Des enfants aux adultes

Il arrive que des adultes atteints de troubles « dys » ressentent de nouveau le besoin d’une prise en charge, à des moments-clés de leur vie professionnelle. Des programmes orthophoniques leur sont spécialement dédiés et offrent un suivi ponctuel pour éviter une résurgence des difficultés rencontrées pendant l’enfance.

Orthophoniste avec deux enfants

©Maskot

Cependant, les « dys » ne constituent pas le seul public que l’orthophoniste est amené à suivre, chez les enfants comme chez les adultes. « Nous voyons aussi des enfants atteints de handicaps, comme des troubles auditifs, tels que la surdité. Cette pathologie est aujourd’hui diagnostiquée très tôt, lorsque l’enfant est encore bébé. Nous agissons alors le plus tôt possible sur le développement de la communication et des interactions, par un travail avec les parents. Les enfants sourds ne développeront ainsi pas de troubles de la lecture ultérieurement. De même, nous accompagnons des enfants autistes pour le développement de la communication orale », illustre Annie Dumont.

Chez les adultes, les motifs de consultation sont plus larges que ne l’imagine le grand public. Les fonctions de communication peuvent ainsi se dégrader avec des pathologies comme Alzheimer ou d’autres maladies neurodégénératives. « Nous mettons alors en place une approche dite « écologique », qui prend en compte l’entourage », explique l’orthophoniste. De même, après un AVC ou un traumatisme crânien, certaines zones neurologiques commandant des aspects du langage peuvent moins bien fonctionner. Dernière corde à leur arc, les orthophonistes travaillent également la voix et les troubles de la déglutition. « Les troubles de la voix, les dysphonies, sont des troubles qu’on arrive très bien à rééduquer. Nous prenons également en charge des patients atteints de Parkinson ou de cancers de la gorge, qui doivent apprendre de nouvelles façons de produire des sons, à cause de problèmes d’articulation difficile ou parce qu’ils ont perdu leurs cordes vocales », détaille Annie Dumont.

L’univers de l’orthophonie ne cesse d’évoluer, de complexifier ses approches tout en les validant scientifiquement, et en s’adaptant aux évolutions et besoins de la société. En témoigne le développement récent de techniques inspirées du traitement des dysphonies par des orthophonistes spécialisés dans les transitions sexuelles, afin de modifier timbre et débit de la voix.

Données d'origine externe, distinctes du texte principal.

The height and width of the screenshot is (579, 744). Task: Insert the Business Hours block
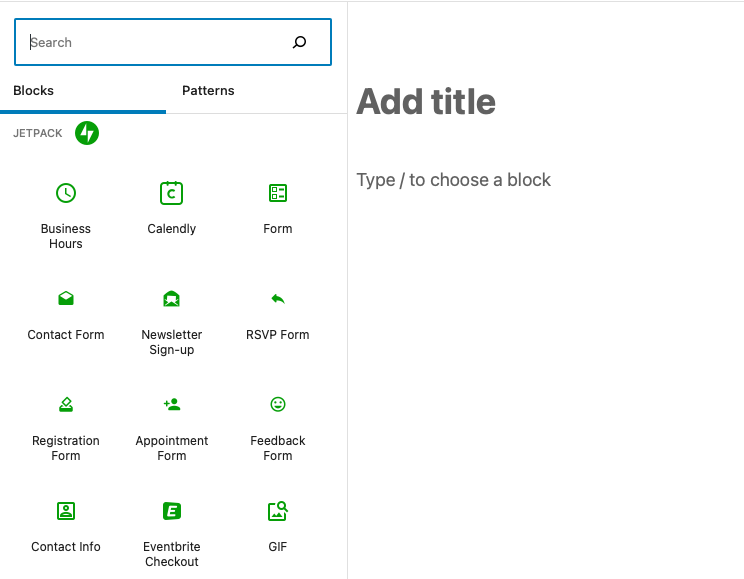(66, 212)

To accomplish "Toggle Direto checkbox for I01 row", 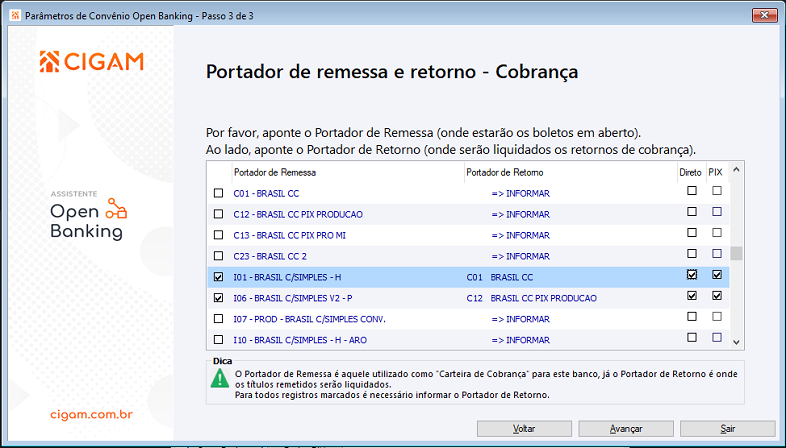I will [692, 275].
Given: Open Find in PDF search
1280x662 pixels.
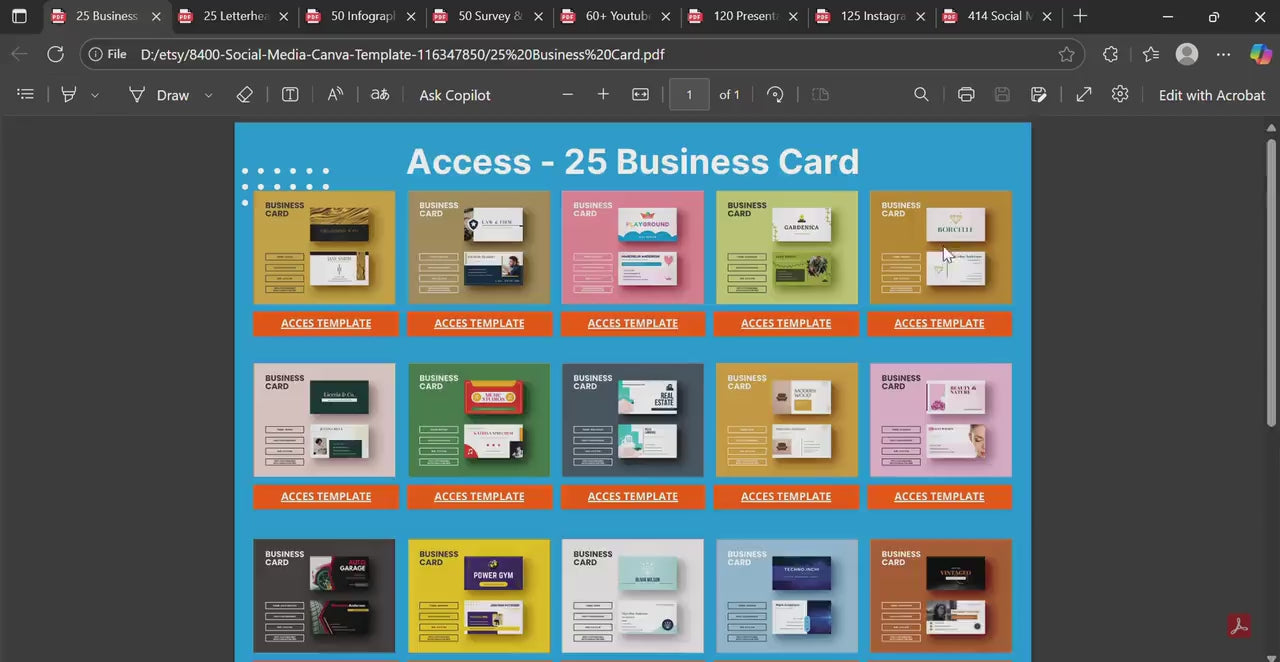Looking at the screenshot, I should point(921,94).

Pour en savoir plus : « Idées reçues sur la dyslexie » de Annie Dumont, aux Éditions Le Cavalier Bleu

 

[1] Société Française de Pédiatrie et Direction Générale de la Santé
Disponible sur : https://solidarites-sante.gouv.fr/IMG/pdf/Difficultes_et_troubles_des_apprentissages_chez_l_enfant_a_partir_de_5_ans.pdf
[2] Étude OpinionWay pour l’Observatoire de la santé visuelle et auditive, mars 2019.
[3] Manuel diagnostique et statistique des troubles mentaux, 2013.